US challenges Russia to declare it won’t invade Ukraine
At a United Nations Security Council meeting, a senior US official said that Moscow was laying the groundwork to justify starting a war with its neighbour.
The United States on Thursday challenged Russia to declare that it would not invade Ukraine and support it by pulling back troops.
At a United Nations Security Council meeting in New York to discuss the showdown over Ukraine, US Secretary of State Antony Blinken said that Russia was laying the groundwork to justify starting a war with its neighbour. Citing US intelligence, he said Moscow was preparing to invade Ukraine in the “coming days”.
Blinken, who changed his travel plans so that he could speak at the UN meeting, challenged the Kremlin to “announce today with no qualification, equivocation or deflection that Russia will not invade Ukraine”. He added that the Russian government should state this clearly if it seeks peace.
“And then demonstrate it by sending your troops, your tanks, your planes, back to their barracks and hangars and sending your diplomats to the negotiating table,” Blinken said. “In the coming days, the world will remember that commitment – or the refusal to make it.”
Since early this year, Russia has amassed over 1 lakh troops at the Ukrainian border.

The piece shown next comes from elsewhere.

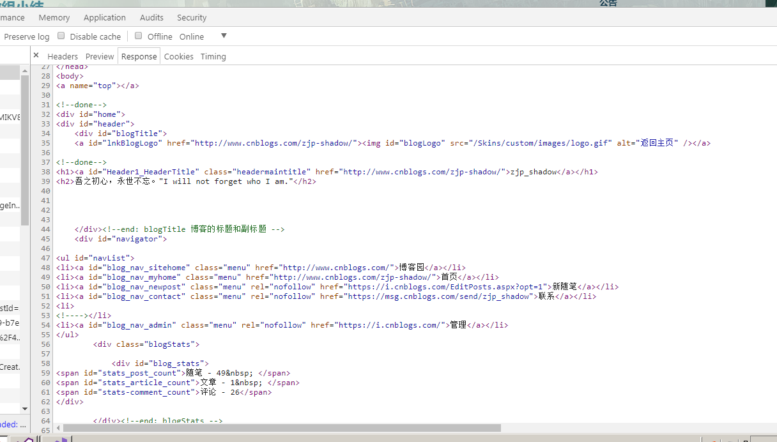Open the partially visible Performance tab
Screen dimensions: 777x442
click(12, 17)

Reports also said that 30,000 more are engaged in exercises in Belarus, close to its border with Ukraine. The two countries have been engaged in a conflict since 2014 when Russia annexed Ukraine’s Crimean Peninsula and backed separatist rebellions in the country’s eastern regions of Donetsk and Luhansk.
Along with the US, allies of the North Atlantic Treaty Organization have rejected Russian claims that it was pulling back troops from exercises that have raised fears of an imminent invasion. The Kremlin has consistently maintained that it has no plans to invade but has for long considered NATO’s eastward expansion an existential threat.

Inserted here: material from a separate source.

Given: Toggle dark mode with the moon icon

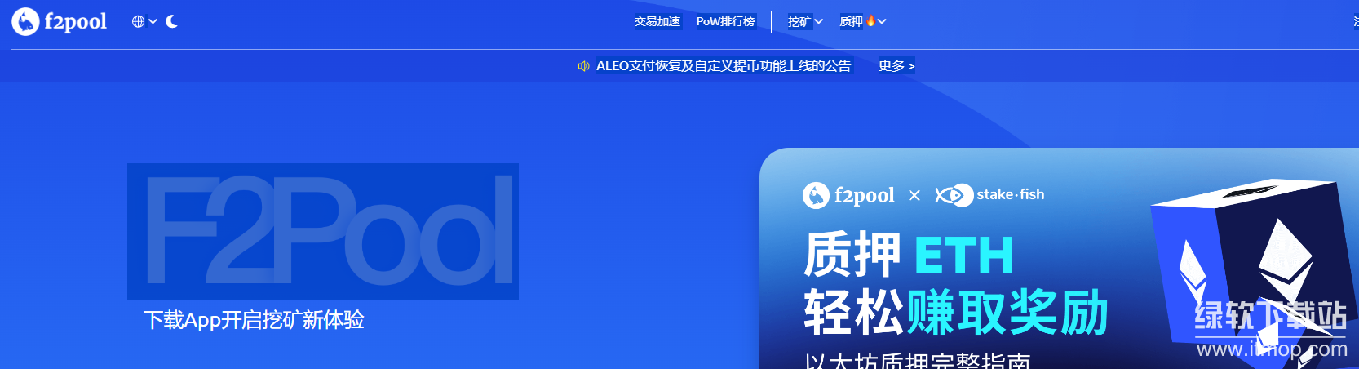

At Thursday’s meeting, Blinken told the diplomats about several steps that the US expected Russia to take in the coming days in an attempt to justify military action in Ukraine.
He claimed that a sudden, seemingly violent event staged by Russia would start the attack. “Russia may describe this event as ethnic cleansing or a genocide, making a mockery of a concept that we in this chamber do not take lightly,” Blinken said.

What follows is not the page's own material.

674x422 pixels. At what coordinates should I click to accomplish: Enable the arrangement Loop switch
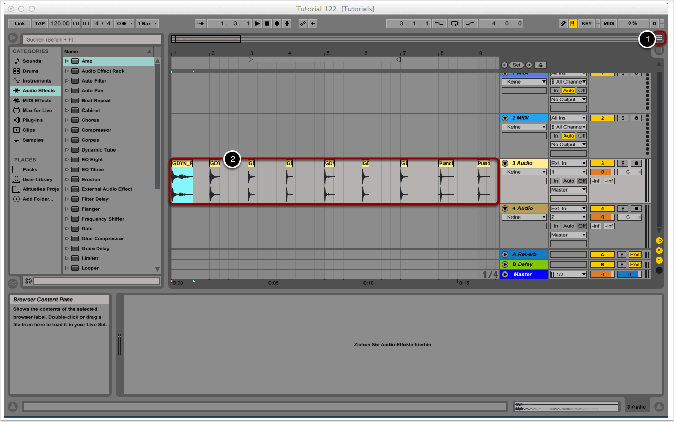coord(455,24)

After this, he said Moscow could “manufacture” a pretext to invade, would then bomb Ukraine, kickstart cyberattacks to shut down its institutions and then send tanks and soldiers in to occupy the country.
“We believe these targets include Russia’s capital – Ukraine’s capital, Kyiv, a city of 2.8 million people,” the senior US official said.
Blinken acknowledged that some people have raised questions about the US intelligence claims. “But let me be clear: I am here today, not to start a war, but to prevent one,” he added.